#include <stdio.h>
#include <stdlib.h>
#include <math.h>
#include "energy_storms.h"
#include <cuda.h>
__global__ void layerUpdateKernel(float* layer, int layer_size, int* d_posval, int num_impacts, float threshold) {
int myID = blockIdx.x * blockDim.x + threadIdx.x;
if (myID < layer_size) {
float total_energy_to_add = layer[myID]; // Start with the current energy at this position (non fotto con i float)
for (int j = 0; j < num_impacts; j++) {
int position = d_posval[j*2];
float energy = (float)d_posval[j*2+1] * 1000.0f / layer_size;
int distance = abs(position - myID) + 1;
float atenuacion = sqrtf((float)distance);
float energy_k = energy / atenuacion;
if (energy_k >= threshold || energy_k <= -threshold) {
total_energy_to_add += energy_k;
}
}
// Write to global memory ONLY ONCE at the end
layer[myID] = total_energy_to_add;
}
}
__global__ void layer_stancil_kernel(float* layer, float* layer_copy, int layer_size) {
int myID = blockIdx.x * blockDim.x + threadIdx.x;
if (myID > 0 && myID < layer_size - 1) {
layer[myID] = (layer_copy[myID - 1] + layer_copy[myID] + layer_copy[myID + 1]) / 3.0f;
}
}
void core(int layer_size, int num_storms, Storm *storms, float *maximum, int *positions) {
float threshold = THRESHOLD / layer_size;
// - ALLOCATE HOST LAYER
float *layer;
cudaError_t err0 = cudaMallocHost((void**)&layer, layer_size * sizeof(float));
if (err0 != cudaSuccess) {
printf("CUDA Host Memory allocation error\n");
return;
}
memset(layer, 0, layer_size * sizeof(float));
// - ALLOCATE DEVICE LAYER
float *d_layer, *d_layer_copy;
cudaError_t err1 = cudaMalloc((void**)&d_layer, sizeof(float) * layer_size);
cudaError_t err2 = cudaMalloc((void**)&d_layer_copy, sizeof(float) * layer_size);
if (err1 != cudaSuccess) {
printf("CUDA Error allocating device layer: %s\n", cudaGetErrorString(err1));
return;
}
if (err2 != cudaSuccess) {
printf("CUDA Error allocating device layer copy: %s\n", cudaGetErrorString(err2));
return;
}
// - POSVAL ARRAY ALLOCATION ON DEVICE
int max_storm_size = 0;
for(int i=0; i<num_storms; i++) {
if(storms[i].size > max_storm_size) max_storm_size = storms[i].size;
}
int *d_posval;
cudaError_t err3 = cudaMalloc((void**)&d_posval, max_storm_size * 2 * sizeof(int)); // * 2 sice each particle has position and energy
if (err3 != cudaSuccess) {
printf("CUDA Error allocating device particles array: %s\n", cudaGetErrorString(err3));
return;
}
// - DEFINE DIMENSIONS
int threadsPerBlock = 256;
int blocksPerGrid = (layer_size + threadsPerBlock - 1) / threadsPerBlock; // Calculate blocks needed (ceil division)

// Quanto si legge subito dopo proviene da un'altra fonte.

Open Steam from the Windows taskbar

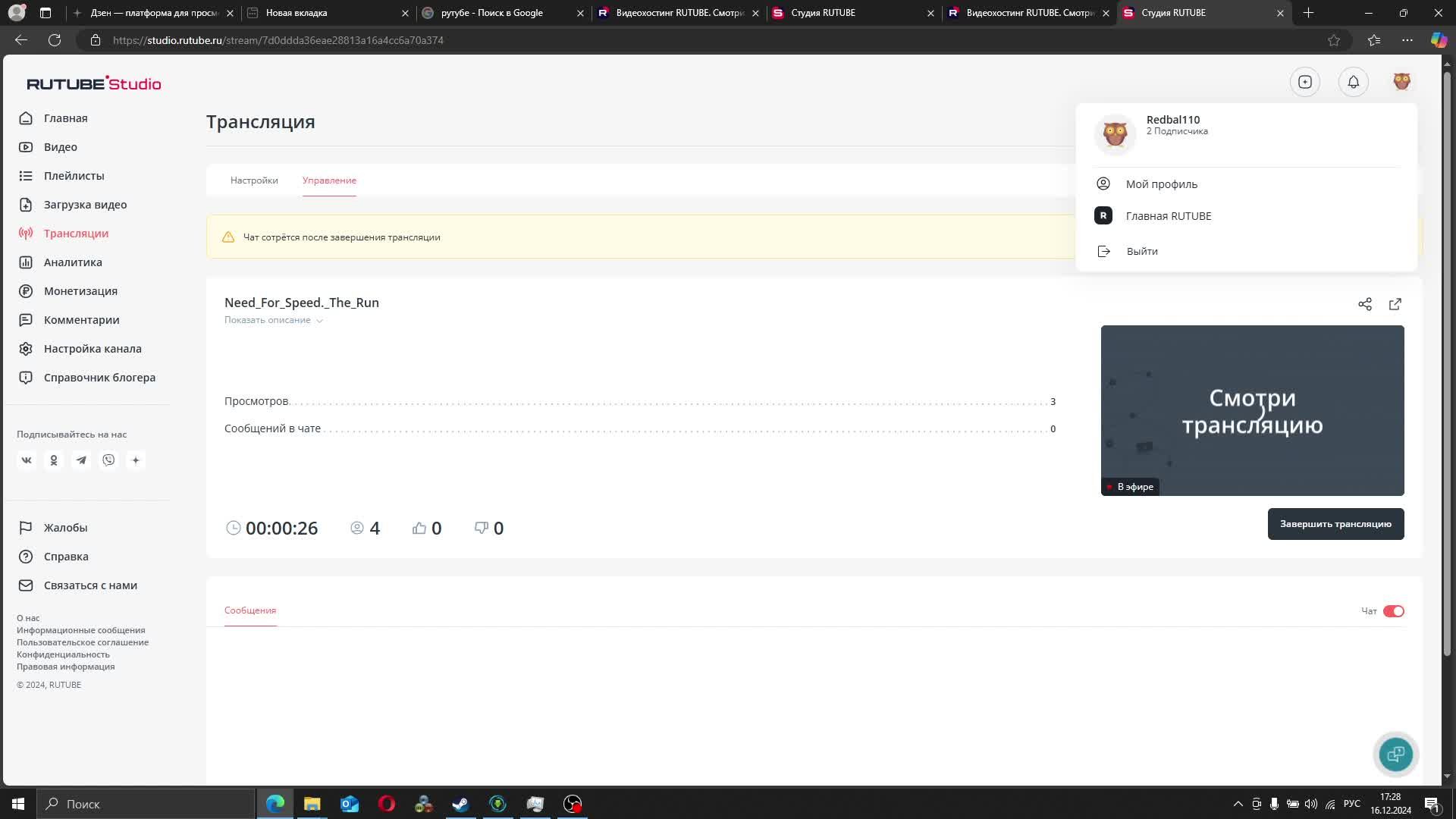tap(460, 804)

// ------------------------------------------------------------------------------------------
for( int i=0; i<num_storms; i++) {
// - Move the layer to device
cudaMemcpy(d_layer, layer, sizeof(float) * layer_size, cudaMemcpyHostToDevice);
// - Move the particles of the current storm to device
cudaMemcpy(d_posval, storms[i].posval, sizeof(int) * storms[i].size * 2, cudaMemcpyHostToDevice);
// - Update Layer
layerUpdateKernel<<<blocksPerGrid, threadsPerBlock>>>(d_layer, layer_size, d_posval, storms[i].size, threshold);
// Copy layer to layer_copy for the next step
cudaMemcpy(d_layer_copy, d_layer, sizeof(float) * layer_size, cudaMemcpyDeviceToDevice);
// - Apply stancil (smoothing - 3 points average)

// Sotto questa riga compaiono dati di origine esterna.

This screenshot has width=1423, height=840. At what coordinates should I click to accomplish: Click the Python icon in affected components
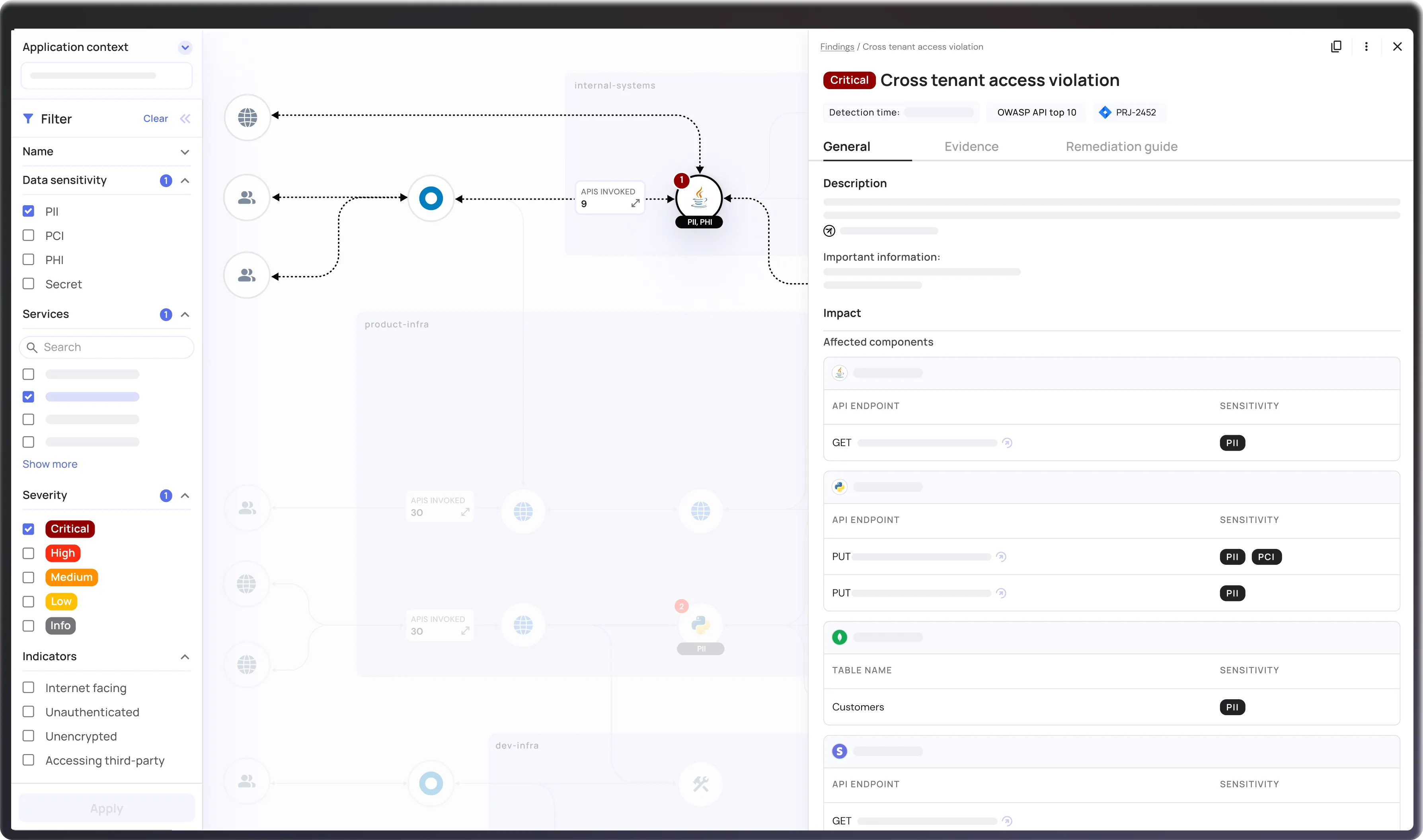[839, 486]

layer_stancil_kernel<<<blocksPerGrid, threadsPerBlock>>>(d_layer, d_layer_copy, layer_size);
// - Copy back the updated layer to host
cudaDeviceSynchronize();
cudaMemcpy(layer, d_layer, sizeof(float) * layer_size, cudaMemcpyDeviceToHost); // copy back to host
// -------------------------------------------------------------------------------
/* 4.3. Locate the maximum value in the layer, and its position */
for( int k=1; k<layer_size-1; k++ ) {
/* Check it only if it is a local maximum */
if ( layer[k] > layer[k-1] && layer[k] > layer[k+1] ) {
if ( layer[k] > maximum[i] ) {
maximum[i] = layer[k];
positions[i] = k;
}
}
}
}
// Cleanup
cudaFree(d_layer);
cudaFree(d_layer_copy);
cudaFree(d_posval);
cudaFreeHost(layer);
}Qui abbiamo fatto una versione base dello stancil
TODO:
- in futuro dobbiamo usare una array temporaneo salvato nella memoria shared per evitare di scrivere e leggere in ram in continuazione.
- Finire di parallelizzare la ricerca del massimo, infatti ora la gpu deve mandare alla cpu tutto il layer dopo ogni storm (costoso), soluzione aprallelizare anche il massimo in moda tale da tenere sembpre in gpu totto il layer e mandare soltanto una piccola lista di massimi locali. (fatto in v4)